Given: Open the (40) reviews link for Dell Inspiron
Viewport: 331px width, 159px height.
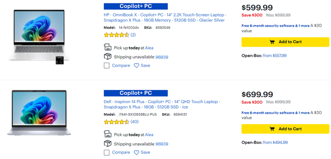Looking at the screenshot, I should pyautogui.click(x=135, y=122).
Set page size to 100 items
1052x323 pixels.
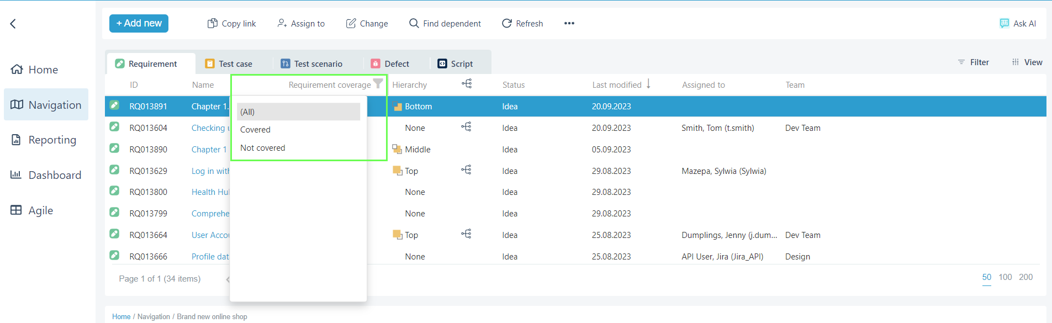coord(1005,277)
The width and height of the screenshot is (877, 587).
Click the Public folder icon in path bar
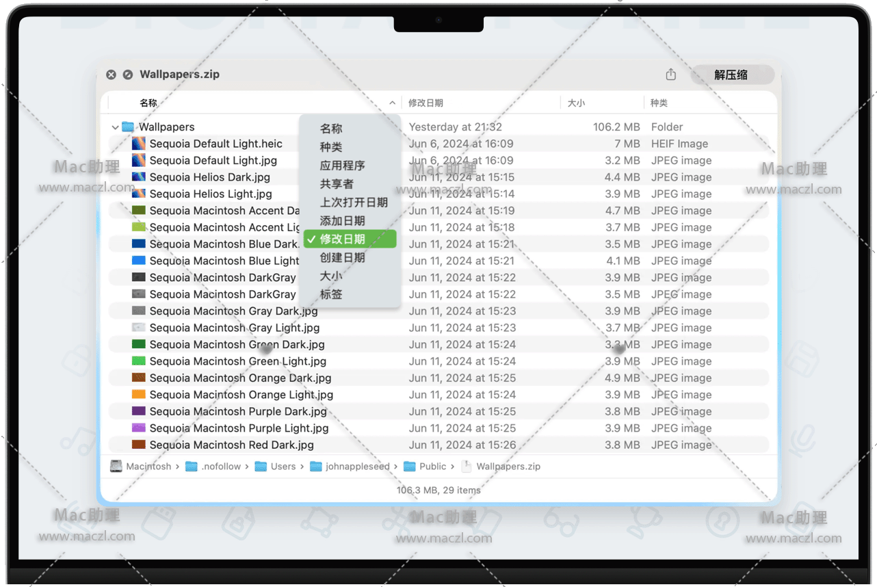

* * *

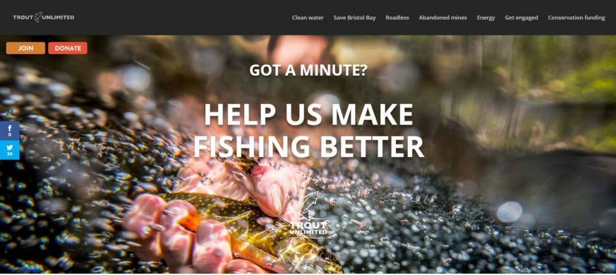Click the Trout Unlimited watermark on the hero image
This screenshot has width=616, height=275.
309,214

◆ **WHAT IS EXPECTED**
Though the entries above contain pictures, none should be copied; reproduce only the lines between the one holding "Viewport: 331px width, 159px height." and the one holding "Click the Public folder icon in path bar", inclusive, exactly as written.

◆ **WRITTEN REPLY**
Viewport: 331px width, 159px height.
Looking at the screenshot, I should pyautogui.click(x=135, y=122).
Set page size to 100 items
1052x323 pixels.
coord(1005,277)
The width and height of the screenshot is (877, 587).
Click the Public folder icon in path bar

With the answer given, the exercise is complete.